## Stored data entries
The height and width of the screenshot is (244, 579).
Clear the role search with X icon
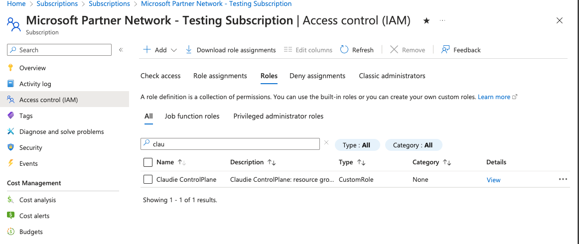pyautogui.click(x=326, y=143)
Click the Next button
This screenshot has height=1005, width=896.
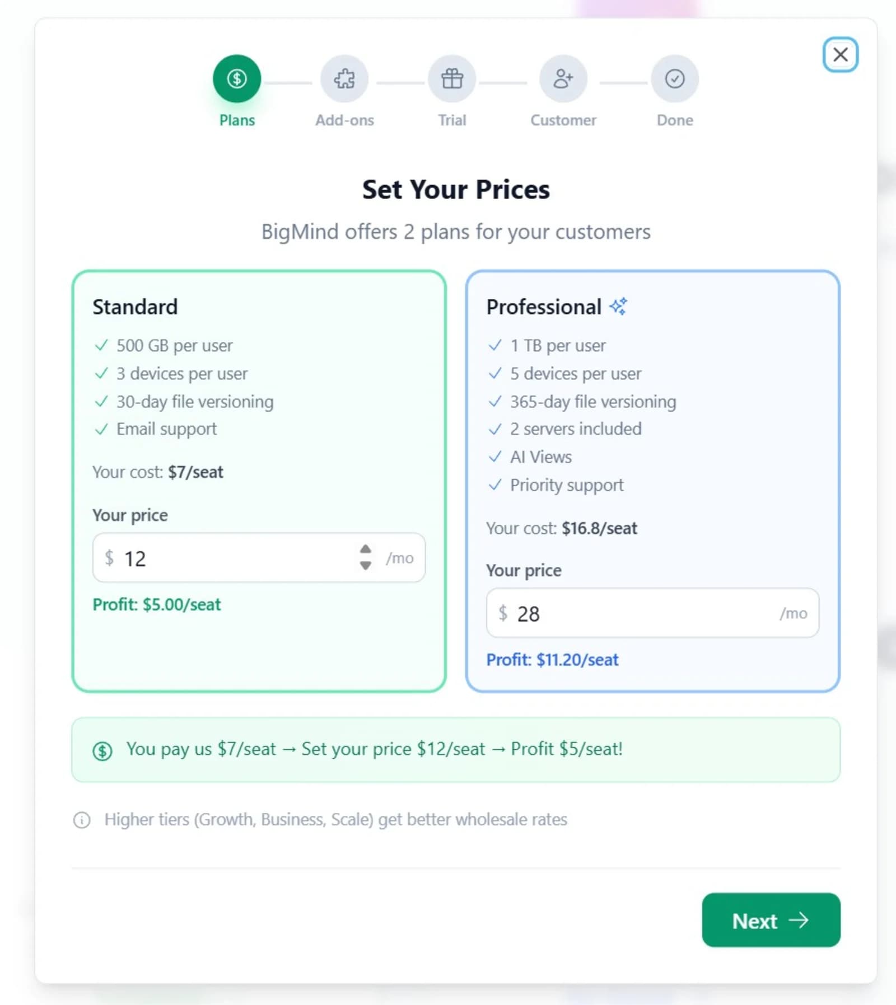click(x=771, y=921)
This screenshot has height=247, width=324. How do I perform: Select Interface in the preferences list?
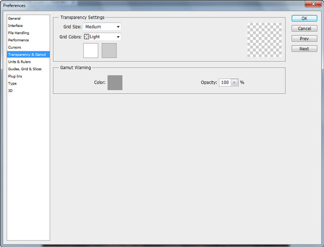[15, 25]
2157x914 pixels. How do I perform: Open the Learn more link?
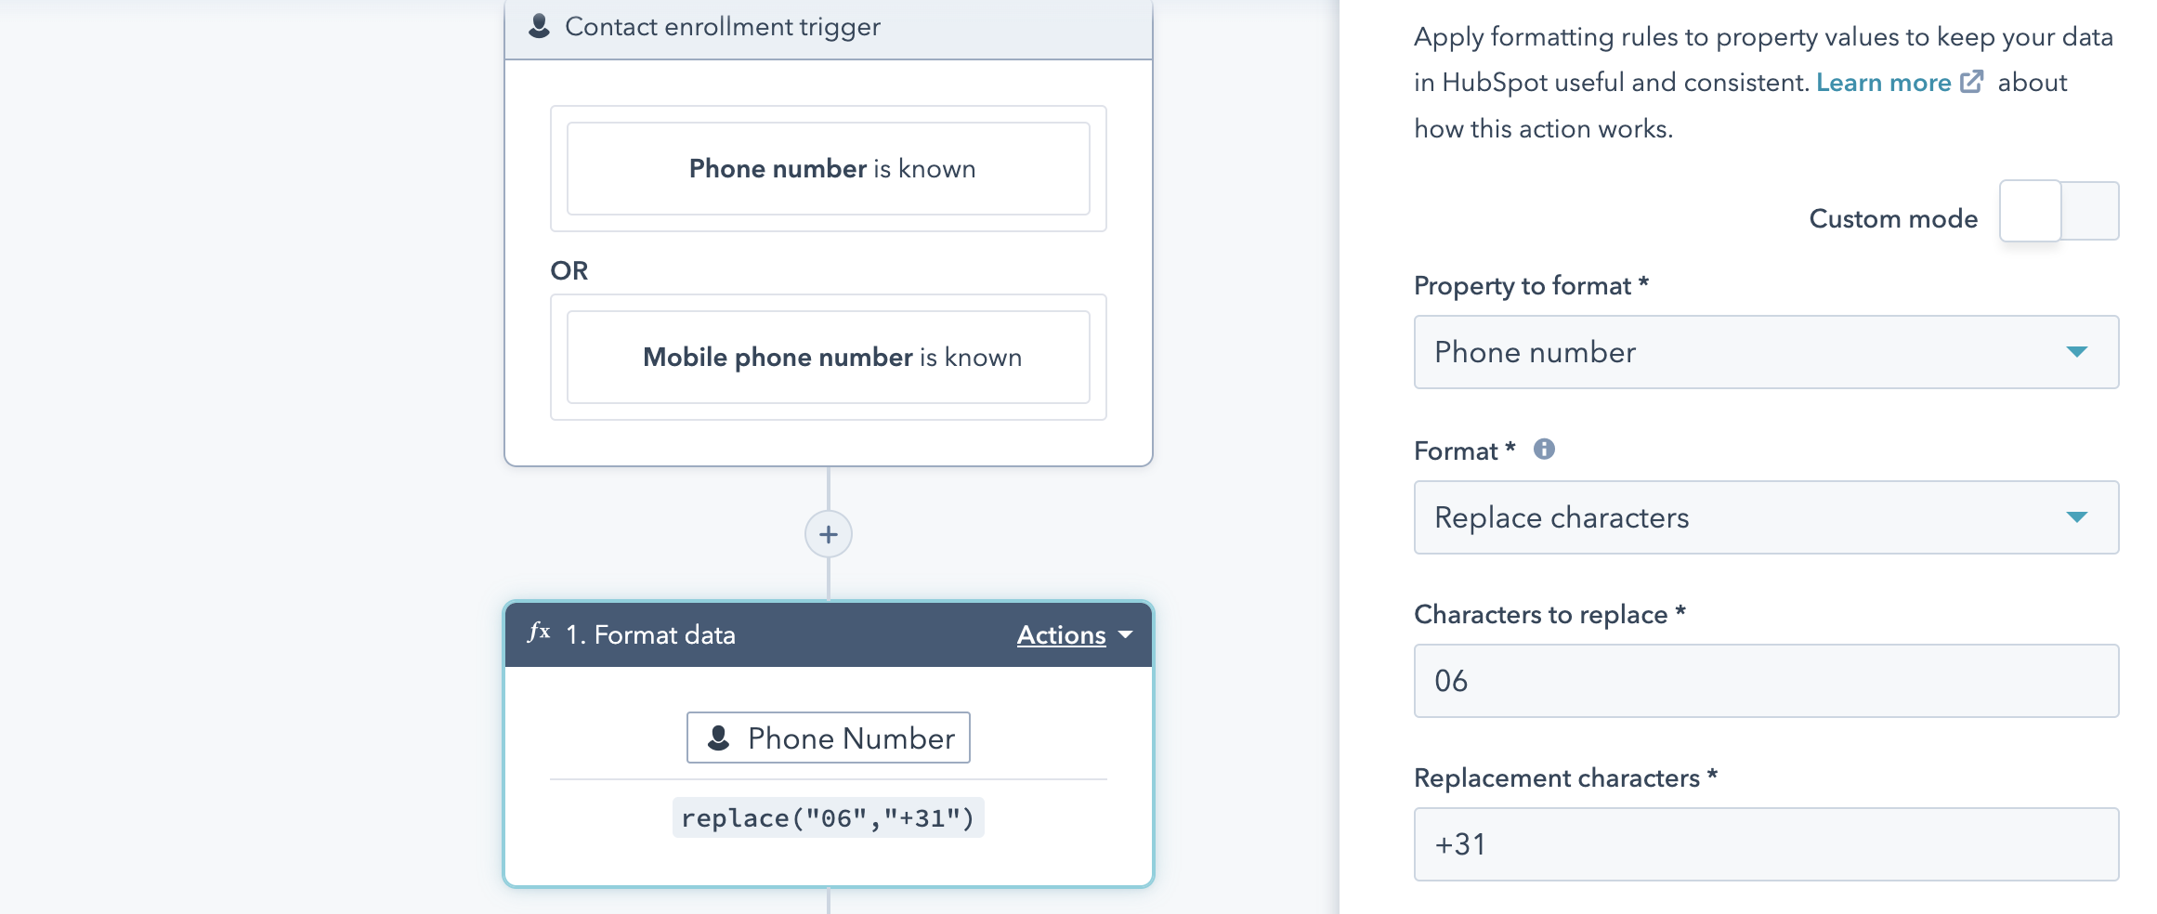coord(1883,83)
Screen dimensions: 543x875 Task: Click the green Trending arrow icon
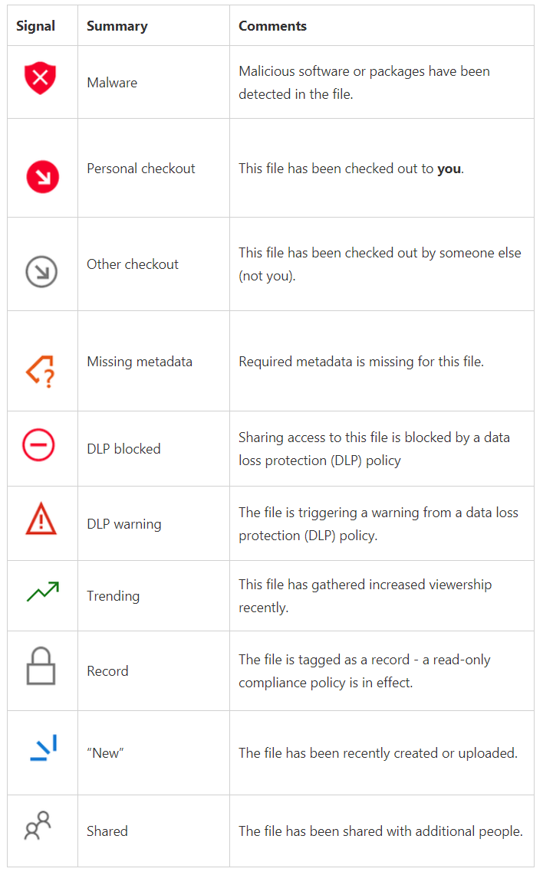point(43,592)
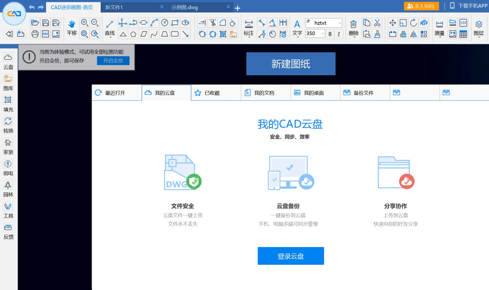Click the 新建图纸 new drawing button

tap(291, 64)
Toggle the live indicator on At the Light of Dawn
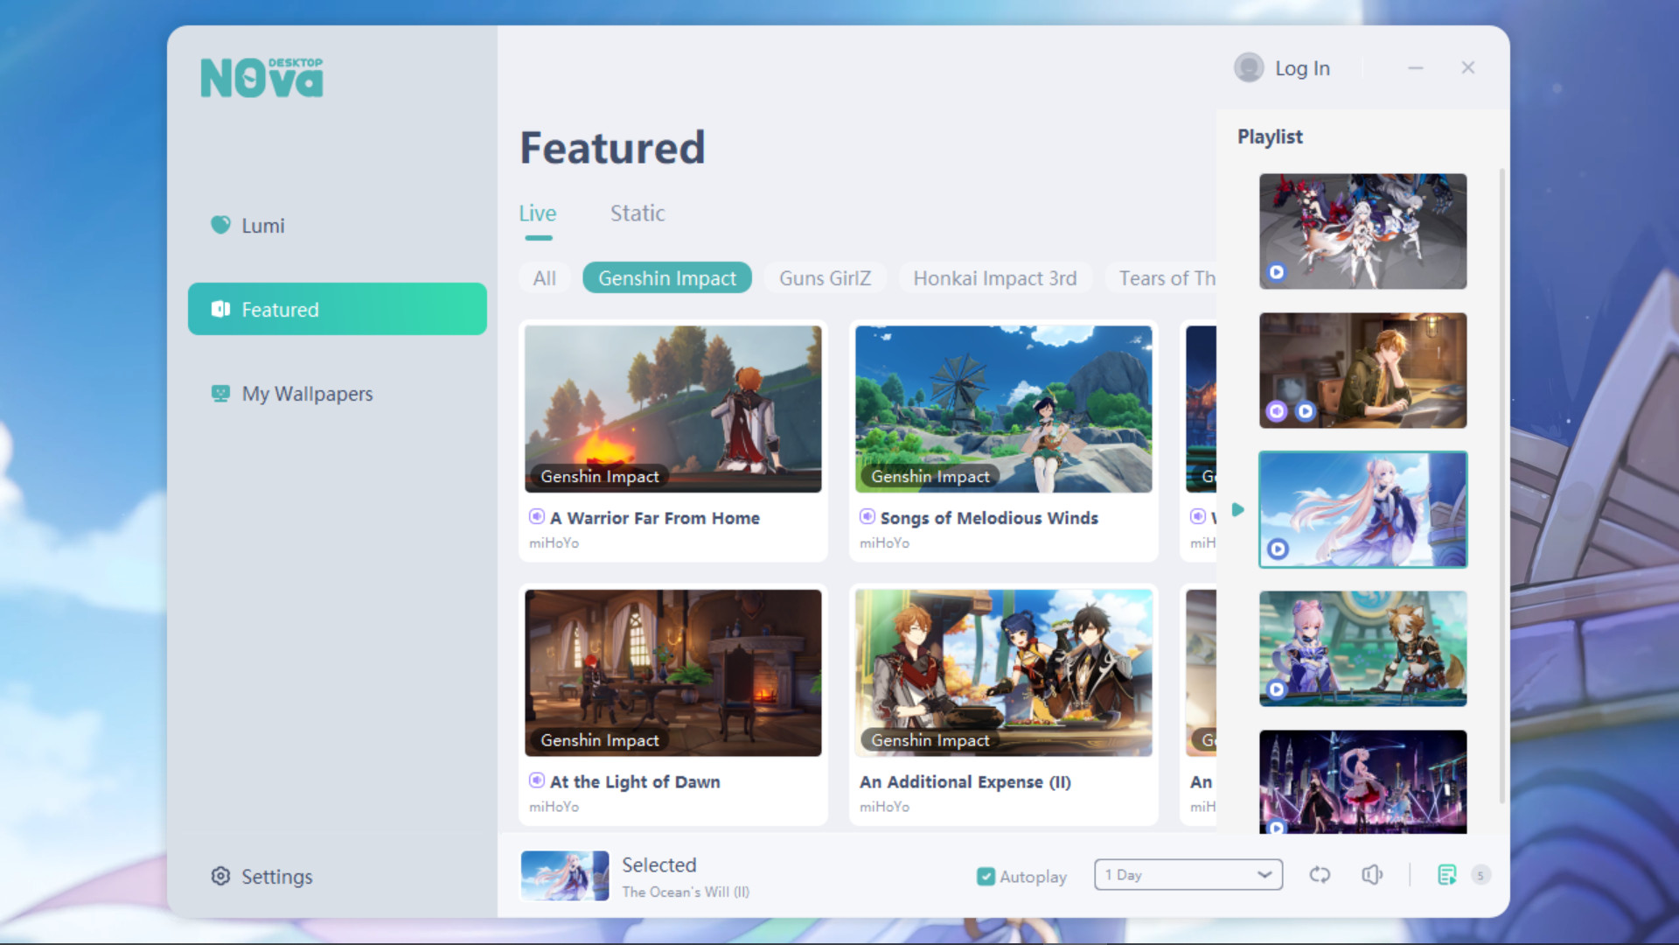1679x945 pixels. click(x=536, y=781)
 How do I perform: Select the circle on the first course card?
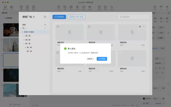(58, 27)
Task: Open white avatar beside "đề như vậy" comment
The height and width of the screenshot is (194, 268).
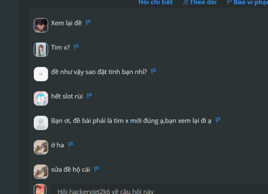Action: click(41, 74)
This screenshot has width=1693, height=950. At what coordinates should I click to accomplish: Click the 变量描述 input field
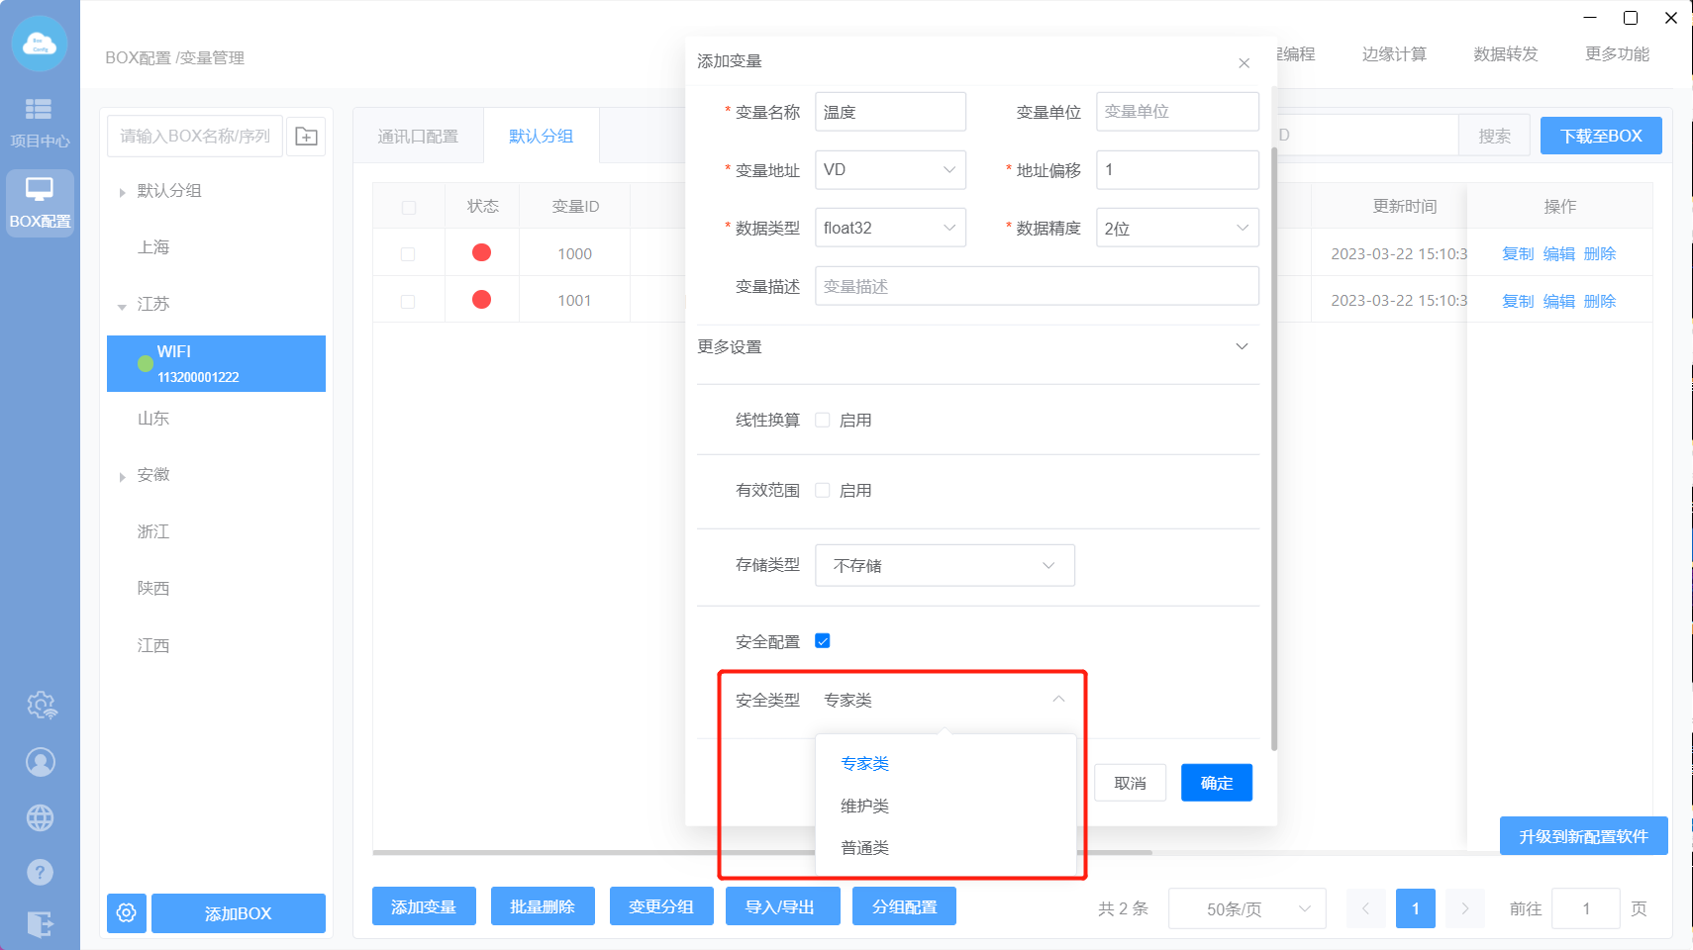click(x=1036, y=286)
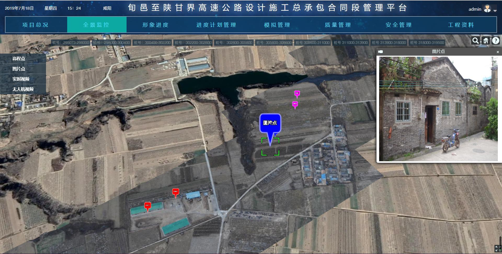Image resolution: width=502 pixels, height=254 pixels.
Task: Go to the 安全管理 tab
Action: click(x=399, y=25)
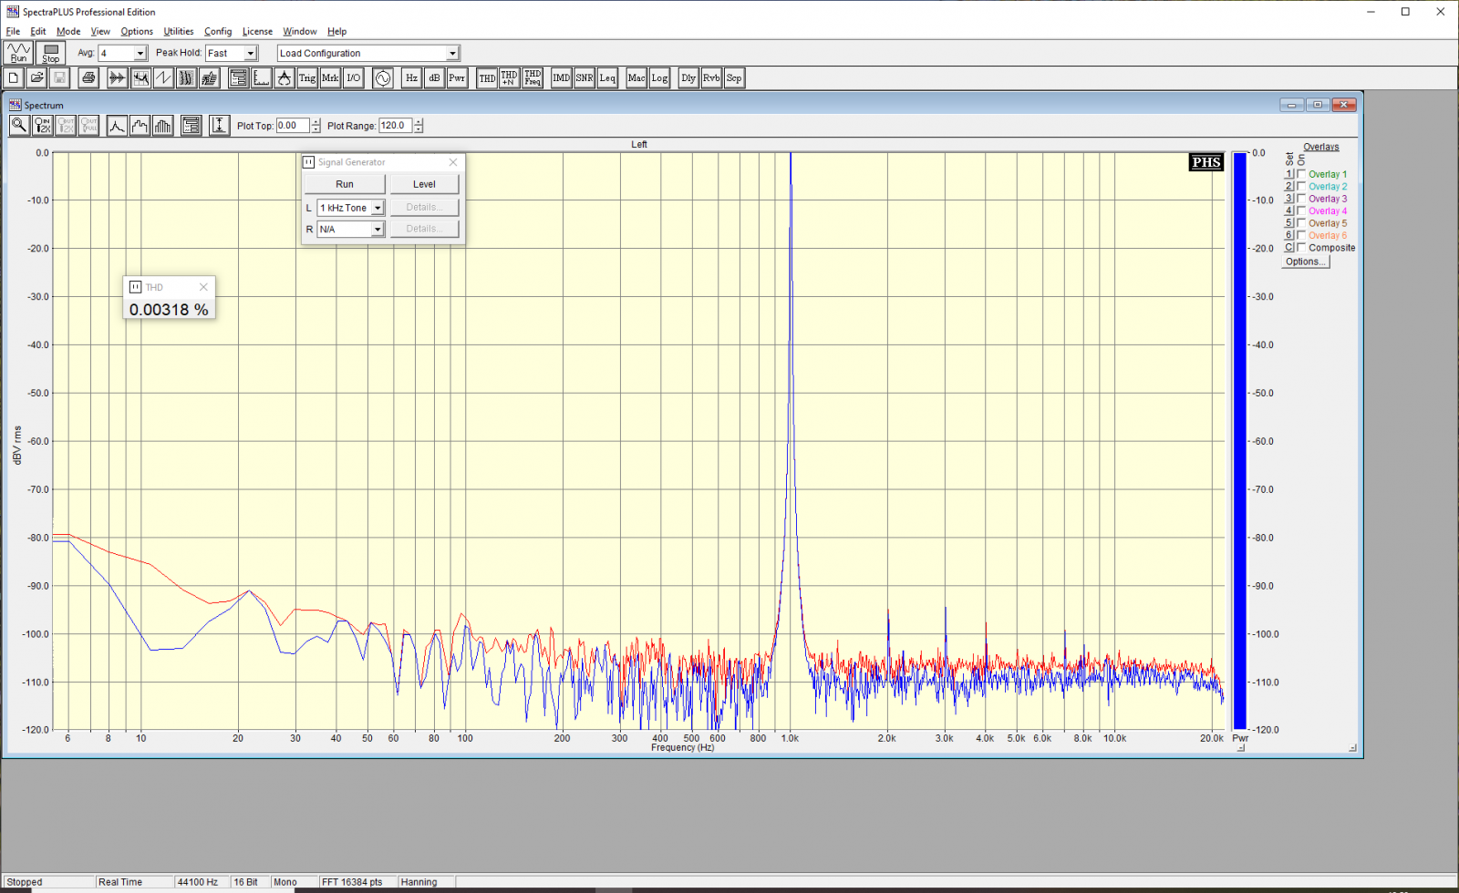Open the Config menu

click(218, 31)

## Instructions for the task
Write the entries out again word for word. Omit all pictures from them.

## Expected answer
The height and width of the screenshot is (244, 579).
Clear the role search with X icon
pyautogui.click(x=326, y=143)
Click the Next button
This screenshot has height=1005, width=896.
click(x=771, y=921)
This screenshot has height=247, width=324. How do I perform: Select Interface in the preferences list?
[15, 25]
2157x914 pixels. How do I perform: Open the Learn more link?
coord(1883,83)
Screen dimensions: 543x875 Task: Click the green Trending arrow icon
point(43,592)
Click the 新建图纸 new drawing button

tap(291, 64)
Toggle the live indicator on At the Light of Dawn
1679x945 pixels. click(x=536, y=781)
 How do I perform: Select the circle on the first course card?
(58, 27)
Task: Open white avatar beside "đề như vậy" comment
The height and width of the screenshot is (194, 268).
Action: click(41, 74)
This screenshot has width=1693, height=950. At what coordinates should I click to accomplish: Click the 变量描述 input field
click(x=1036, y=286)
Image resolution: width=502 pixels, height=254 pixels.
Task: Go to the 安全管理 tab
Action: click(x=399, y=25)
Open the Config menu

click(218, 31)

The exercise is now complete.